Task requirements
The data below must be repeated exactly. Leave nothing out.

Data for the task
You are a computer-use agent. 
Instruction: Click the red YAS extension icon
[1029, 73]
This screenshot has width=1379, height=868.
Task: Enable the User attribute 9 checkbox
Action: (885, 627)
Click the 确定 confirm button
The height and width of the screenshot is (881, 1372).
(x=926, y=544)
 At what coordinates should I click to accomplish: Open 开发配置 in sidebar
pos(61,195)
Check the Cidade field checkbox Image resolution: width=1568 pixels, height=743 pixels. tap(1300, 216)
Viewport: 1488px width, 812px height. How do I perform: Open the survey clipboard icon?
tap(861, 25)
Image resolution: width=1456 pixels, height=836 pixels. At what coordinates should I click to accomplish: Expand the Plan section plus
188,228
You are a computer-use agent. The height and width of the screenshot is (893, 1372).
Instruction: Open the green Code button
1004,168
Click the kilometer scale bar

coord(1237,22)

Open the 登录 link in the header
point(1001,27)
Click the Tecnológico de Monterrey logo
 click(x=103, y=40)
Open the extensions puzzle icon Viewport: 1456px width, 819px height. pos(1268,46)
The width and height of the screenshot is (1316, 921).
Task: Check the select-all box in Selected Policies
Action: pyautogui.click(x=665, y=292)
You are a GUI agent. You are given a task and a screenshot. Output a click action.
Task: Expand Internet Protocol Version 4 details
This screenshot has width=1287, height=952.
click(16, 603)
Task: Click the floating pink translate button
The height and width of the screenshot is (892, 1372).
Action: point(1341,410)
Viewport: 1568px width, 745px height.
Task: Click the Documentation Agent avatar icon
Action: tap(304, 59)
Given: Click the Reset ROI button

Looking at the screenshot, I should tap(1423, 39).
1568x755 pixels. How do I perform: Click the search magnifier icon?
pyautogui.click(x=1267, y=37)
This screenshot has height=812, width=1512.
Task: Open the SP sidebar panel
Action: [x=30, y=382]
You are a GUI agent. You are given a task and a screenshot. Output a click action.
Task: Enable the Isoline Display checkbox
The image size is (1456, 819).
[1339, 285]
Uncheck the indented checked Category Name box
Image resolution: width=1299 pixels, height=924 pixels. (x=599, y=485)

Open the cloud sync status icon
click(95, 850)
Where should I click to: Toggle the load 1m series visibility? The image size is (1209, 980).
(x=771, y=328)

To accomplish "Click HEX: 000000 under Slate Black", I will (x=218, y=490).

Completed task
You are a computer-use agent. 
Instruction: Click the red YAS extension icon
[1029, 73]
This screenshot has width=1379, height=868.
Task: Enable the User attribute 9 checkbox
Action: (885, 627)
Click the 确定 confirm button
The height and width of the screenshot is (881, 1372).
(x=926, y=544)
 At what coordinates should I click to accomplish: Open 开发配置 in sidebar
pos(61,195)
Check the Cidade field checkbox Image resolution: width=1568 pixels, height=743 pixels. tap(1300, 216)
Viewport: 1488px width, 812px height. How do I perform: Open the survey clipboard icon?
tap(861, 25)
Image resolution: width=1456 pixels, height=836 pixels. At what coordinates should I click to accomplish: Expand the Plan section plus
188,228
You are a computer-use agent. The height and width of the screenshot is (893, 1372).
Instruction: Open the green Code button
1004,168
Click the kilometer scale bar

coord(1237,22)

Open the 登录 link in the header
point(1001,27)
Click the Tecnológico de Monterrey logo
 click(x=103, y=40)
Open the extensions puzzle icon Viewport: 1456px width, 819px height. pos(1268,46)
The width and height of the screenshot is (1316, 921).
Task: Check the select-all box in Selected Policies
Action: pyautogui.click(x=665, y=292)
You are a GUI agent. You are given a task and a screenshot. Output a click action.
Task: Expand Internet Protocol Version 4 details
This screenshot has width=1287, height=952.
click(16, 603)
Task: Click the floating pink translate button
The height and width of the screenshot is (892, 1372).
Action: point(1341,410)
Viewport: 1568px width, 745px height.
Task: Click the Documentation Agent avatar icon
Action: tap(304, 59)
Given: Click the Reset ROI button

Looking at the screenshot, I should tap(1423, 39).
1568x755 pixels. How do I perform: Click the search magnifier icon?
pyautogui.click(x=1267, y=37)
This screenshot has height=812, width=1512.
Task: Open the SP sidebar panel
Action: [x=30, y=382]
You are a GUI agent. You are given a task and a screenshot. Output a click action.
Task: Enable the Isoline Display checkbox
The image size is (1456, 819).
[1339, 285]
Uncheck the indented checked Category Name box
Image resolution: width=1299 pixels, height=924 pixels. (x=599, y=485)

Open the cloud sync status icon
click(95, 850)
Where should I click to: Toggle the load 1m series visibility? The image size is (1209, 980).
(x=771, y=328)

To accomplish "Click HEX: 000000 under Slate Black", I will (x=218, y=490).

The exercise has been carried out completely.